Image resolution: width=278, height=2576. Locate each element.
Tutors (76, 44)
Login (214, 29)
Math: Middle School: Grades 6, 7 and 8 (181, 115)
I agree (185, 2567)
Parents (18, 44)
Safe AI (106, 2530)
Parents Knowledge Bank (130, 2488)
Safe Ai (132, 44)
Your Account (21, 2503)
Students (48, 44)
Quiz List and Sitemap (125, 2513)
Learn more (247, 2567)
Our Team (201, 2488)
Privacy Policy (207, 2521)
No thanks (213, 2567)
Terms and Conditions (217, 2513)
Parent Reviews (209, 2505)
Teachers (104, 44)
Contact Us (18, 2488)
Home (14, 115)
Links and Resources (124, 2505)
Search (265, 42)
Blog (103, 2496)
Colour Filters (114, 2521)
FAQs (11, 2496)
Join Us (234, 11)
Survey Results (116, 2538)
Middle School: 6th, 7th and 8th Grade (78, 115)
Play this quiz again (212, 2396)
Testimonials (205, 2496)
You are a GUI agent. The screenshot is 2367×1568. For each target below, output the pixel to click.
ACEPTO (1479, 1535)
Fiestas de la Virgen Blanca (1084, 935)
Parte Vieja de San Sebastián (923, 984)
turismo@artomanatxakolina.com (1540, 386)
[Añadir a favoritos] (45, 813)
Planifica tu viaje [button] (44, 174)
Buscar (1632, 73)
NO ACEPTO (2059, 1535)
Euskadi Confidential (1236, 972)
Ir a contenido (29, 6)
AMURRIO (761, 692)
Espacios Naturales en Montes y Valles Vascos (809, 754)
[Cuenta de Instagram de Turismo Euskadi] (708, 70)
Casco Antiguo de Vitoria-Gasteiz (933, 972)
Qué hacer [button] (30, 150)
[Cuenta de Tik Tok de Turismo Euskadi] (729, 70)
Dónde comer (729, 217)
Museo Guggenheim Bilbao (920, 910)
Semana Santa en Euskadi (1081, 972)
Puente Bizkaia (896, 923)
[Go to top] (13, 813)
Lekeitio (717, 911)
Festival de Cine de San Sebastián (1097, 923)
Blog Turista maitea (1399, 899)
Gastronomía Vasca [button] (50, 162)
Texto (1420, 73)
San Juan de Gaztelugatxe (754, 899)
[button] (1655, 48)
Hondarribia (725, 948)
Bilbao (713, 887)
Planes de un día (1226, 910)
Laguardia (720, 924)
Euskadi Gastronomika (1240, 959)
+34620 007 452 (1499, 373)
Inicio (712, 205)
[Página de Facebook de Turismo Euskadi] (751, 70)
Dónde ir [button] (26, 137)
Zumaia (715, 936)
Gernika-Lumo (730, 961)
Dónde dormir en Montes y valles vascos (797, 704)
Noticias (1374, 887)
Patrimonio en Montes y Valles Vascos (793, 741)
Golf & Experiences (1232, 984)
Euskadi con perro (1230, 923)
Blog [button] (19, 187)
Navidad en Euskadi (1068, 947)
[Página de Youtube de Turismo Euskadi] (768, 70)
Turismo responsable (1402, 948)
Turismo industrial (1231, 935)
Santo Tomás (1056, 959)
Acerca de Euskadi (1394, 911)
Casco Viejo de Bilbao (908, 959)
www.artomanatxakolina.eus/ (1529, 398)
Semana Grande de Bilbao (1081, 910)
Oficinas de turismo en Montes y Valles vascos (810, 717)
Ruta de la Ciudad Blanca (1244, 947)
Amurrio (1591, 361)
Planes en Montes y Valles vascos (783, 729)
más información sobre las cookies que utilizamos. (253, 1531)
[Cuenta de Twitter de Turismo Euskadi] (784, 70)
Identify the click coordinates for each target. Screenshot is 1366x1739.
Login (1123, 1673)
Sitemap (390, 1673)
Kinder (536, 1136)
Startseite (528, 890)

Directions: Would you please copy out every line of the data exactly?

Exercise answer:
Image resolution: width=278, height=2576. Locate each element.
Tutors (76, 44)
Login (214, 29)
Math: Middle School: Grades 6, 7 and 8 (181, 115)
I agree (185, 2567)
Parents (18, 44)
Safe AI (106, 2530)
Parents Knowledge Bank (130, 2488)
Safe Ai (132, 44)
Your Account (21, 2503)
Students (48, 44)
Quiz List and Sitemap (125, 2513)
Learn more (247, 2567)
Our Team (201, 2488)
Privacy Policy (207, 2521)
No thanks (213, 2567)
Terms and Conditions (217, 2513)
Parent Reviews (209, 2505)
Teachers (104, 44)
Contact Us (18, 2488)
Home (14, 115)
Links and Resources (124, 2505)
Search (265, 42)
Blog (103, 2496)
Colour Filters (114, 2521)
FAQs (11, 2496)
Join Us (234, 11)
Survey Results (116, 2538)
Middle School: 6th, 7th and 8th Grade (78, 115)
Play this quiz again (212, 2396)
Testimonials (205, 2496)
You are a GUI agent. The screenshot is 2367×1568. For each target below, output the pixel to click.
ACEPTO (1479, 1535)
Fiestas de la Virgen Blanca (1084, 935)
Parte Vieja de San Sebastián (923, 984)
turismo@artomanatxakolina.com (1540, 386)
[Añadir a favoritos] (45, 813)
Planifica tu viaje [button] (44, 174)
Buscar (1632, 73)
NO ACEPTO (2059, 1535)
Euskadi Confidential (1236, 972)
Ir a contenido (29, 6)
AMURRIO (761, 692)
Espacios Naturales en Montes y Valles Vascos (809, 754)
[Cuenta de Instagram de Turismo Euskadi] (708, 70)
Casco Antiguo de Vitoria-Gasteiz (933, 972)
Qué hacer [button] (30, 150)
[Cuenta de Tik Tok de Turismo Euskadi] (729, 70)
Dónde comer (729, 217)
Museo Guggenheim Bilbao (920, 910)
Semana Santa en Euskadi (1081, 972)
Puente Bizkaia (896, 923)
[Go to top] (13, 813)
Lekeitio (717, 911)
Festival de Cine de San Sebastián (1097, 923)
Blog Turista maitea (1399, 899)
Gastronomía Vasca [button] (50, 162)
Texto (1420, 73)
San Juan de Gaztelugatxe (754, 899)
[button] (1655, 48)
Hondarribia (725, 948)
Bilbao (713, 887)
Planes de un día (1226, 910)
Laguardia (720, 924)
Euskadi Gastronomika (1240, 959)
+34620 007 452 (1499, 373)
Inicio (712, 205)
[Página de Facebook de Turismo Euskadi] (751, 70)
Dónde ir [button] (26, 137)
Zumaia (715, 936)
Gernika-Lumo (730, 961)
Dónde dormir en Montes y valles vascos (797, 704)
Noticias (1374, 887)
Patrimonio en Montes y Valles Vascos (793, 741)
Golf & Experiences (1232, 984)
Euskadi con perro (1230, 923)
Blog [button] (19, 187)
Navidad en Euskadi (1068, 947)
[Página de Youtube de Turismo Euskadi] (768, 70)
Turismo responsable (1402, 948)
Turismo industrial (1231, 935)
Santo Tomás (1056, 959)
Acerca de Euskadi (1394, 911)
Casco Viejo de Bilbao (908, 959)
www.artomanatxakolina.eus/ (1529, 398)
Semana Grande de Bilbao (1081, 910)
Oficinas de turismo en Montes y Valles vascos (810, 717)
Ruta de la Ciudad Blanca (1244, 947)
Amurrio (1591, 361)
Planes en Montes y Valles vascos (783, 729)
más información sobre las cookies que utilizamos. (253, 1531)
[Cuenta de Twitter de Turismo Euskadi] (784, 70)
Identify the click coordinates for each target. Screenshot is 1366x1739.
Login (1123, 1673)
Sitemap (390, 1673)
Kinder (536, 1136)
Startseite (528, 890)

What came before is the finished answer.